> **Directions**: Each entry, in full: copy it out exactly.
Content starts
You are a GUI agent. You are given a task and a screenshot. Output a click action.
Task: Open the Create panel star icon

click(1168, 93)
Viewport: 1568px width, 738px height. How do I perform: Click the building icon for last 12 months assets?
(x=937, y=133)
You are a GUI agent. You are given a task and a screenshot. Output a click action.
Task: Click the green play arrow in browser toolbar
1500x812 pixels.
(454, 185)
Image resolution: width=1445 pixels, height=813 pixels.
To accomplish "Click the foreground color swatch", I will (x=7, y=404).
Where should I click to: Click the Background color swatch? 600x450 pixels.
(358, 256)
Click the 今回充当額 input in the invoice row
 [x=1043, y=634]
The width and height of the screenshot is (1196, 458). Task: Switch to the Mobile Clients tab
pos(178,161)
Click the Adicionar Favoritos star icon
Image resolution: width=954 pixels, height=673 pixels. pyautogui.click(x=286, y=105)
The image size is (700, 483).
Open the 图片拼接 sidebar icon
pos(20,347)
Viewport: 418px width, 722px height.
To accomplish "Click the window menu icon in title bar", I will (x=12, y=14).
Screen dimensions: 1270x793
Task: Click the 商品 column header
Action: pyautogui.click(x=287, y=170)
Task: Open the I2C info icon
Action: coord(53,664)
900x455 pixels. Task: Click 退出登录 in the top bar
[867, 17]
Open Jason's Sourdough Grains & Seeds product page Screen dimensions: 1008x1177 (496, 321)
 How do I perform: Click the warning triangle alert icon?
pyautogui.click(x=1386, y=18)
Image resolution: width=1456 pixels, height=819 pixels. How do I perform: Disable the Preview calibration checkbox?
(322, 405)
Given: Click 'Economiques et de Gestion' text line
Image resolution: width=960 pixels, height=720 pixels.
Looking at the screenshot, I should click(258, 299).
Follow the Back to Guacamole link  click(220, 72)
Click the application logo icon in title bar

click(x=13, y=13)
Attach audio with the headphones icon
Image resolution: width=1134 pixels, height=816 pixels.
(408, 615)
Content ends
> **Output below**:
You are a GUI agent. You are given a task and a screenshot. Output a click action.
Task: Open the Create panel star icon

click(1168, 93)
Viewport: 1568px width, 738px height. How do I perform: Click the building icon for last 12 months assets?
(x=937, y=133)
You are a GUI agent. You are given a task and a screenshot. Output a click action.
Task: Click the green play arrow in browser toolbar
1500x812 pixels.
(454, 185)
Image resolution: width=1445 pixels, height=813 pixels.
To accomplish "Click the foreground color swatch", I will (x=7, y=404).
Where should I click to: Click the Background color swatch? 600x450 pixels.
(358, 256)
Click the 今回充当額 input in the invoice row
 [x=1043, y=634]
The width and height of the screenshot is (1196, 458). Task: Switch to the Mobile Clients tab
pos(178,161)
Click the Adicionar Favoritos star icon
Image resolution: width=954 pixels, height=673 pixels. pyautogui.click(x=286, y=105)
The image size is (700, 483).
Open the 图片拼接 sidebar icon
pos(20,347)
Viewport: 418px width, 722px height.
To accomplish "Click the window menu icon in title bar", I will (x=12, y=14).
Screen dimensions: 1270x793
Task: Click the 商品 column header
Action: pyautogui.click(x=287, y=170)
Task: Open the I2C info icon
Action: coord(53,664)
900x455 pixels. Task: Click 退出登录 in the top bar
[867, 17]
Open Jason's Sourdough Grains & Seeds product page Screen dimensions: 1008x1177 (496, 321)
 How do I perform: Click the warning triangle alert icon?
pyautogui.click(x=1386, y=18)
Image resolution: width=1456 pixels, height=819 pixels. How do I perform: Disable the Preview calibration checkbox?
(322, 405)
Given: Click 'Economiques et de Gestion' text line
Image resolution: width=960 pixels, height=720 pixels.
Looking at the screenshot, I should click(258, 299).
Follow the Back to Guacamole link  click(220, 72)
Click the application logo icon in title bar

click(x=13, y=13)
Attach audio with the headphones icon
Image resolution: width=1134 pixels, height=816 pixels.
(408, 615)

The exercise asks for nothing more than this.